### SELECTED PASSAGE:
━━━━━━━━━━

Wednesday, December 22, 2010

Lee Chang-dong's SECRET SUNSHINE taps into a mother's love -- or is it guilt?


A simple description plot-wise, of SECRET SUNSHINE, the Korean film adapted (from the novel by Yi Chong-jun) and directed by Chang-dong Lee (pictured below), could easily make this movie sound like soap-opera. Indeed, if you listed all the events that occur in this lengthy -- well over two hours -- tale (don't worry: I won't), you'd be hard pressed not to sum up: "Too much!"  Yet the movie isn't.

Its odd success is due to Mr. Lee's ability to guide us through these many events with an eye that goes beyond the individual players themselves and into a sense of the entirety of life. We Americans, and probably movie-goers worldwide, are used to finding some closure from the films we love. That's why we keep coming back and back and back again. This filmmaker will have none of that. He doesn't slap us in the face with darkness and horror; he simply demonstrates how nothing works. When we want to find answers, they're just not there.

━━━━━━━━━━

### SOURCE MATERIAL:
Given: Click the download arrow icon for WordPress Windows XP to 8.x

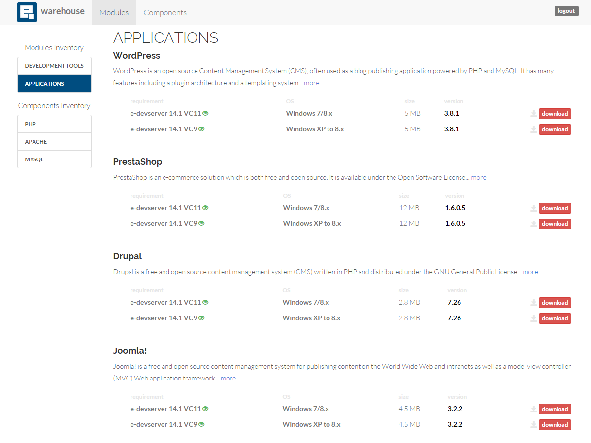Looking at the screenshot, I should 533,129.
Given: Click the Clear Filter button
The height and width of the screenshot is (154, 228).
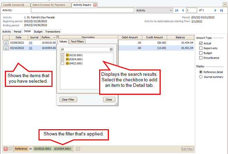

━━━━━━━━━━

### DIRECTIONS FOR THIS TASK:
Copy the passage of the Secret Sunshine review between "A simple description" and "the movie isn't.", inclusive.

### YOUR SOLUTION:
A simple description plot-wise, of SECRET SUNSHINE, the Korean film adapted (from the novel by Yi Chong-jun) and directed by Chang-dong Lee (pictured below), could easily make this movie sound like soap-opera. Indeed, if you listed all the events that occur in this lengthy -- well over two hours -- tale (don't worry: I won't), you'd be hard pressed not to sum up: "Too much!"  Yet the movie isn't.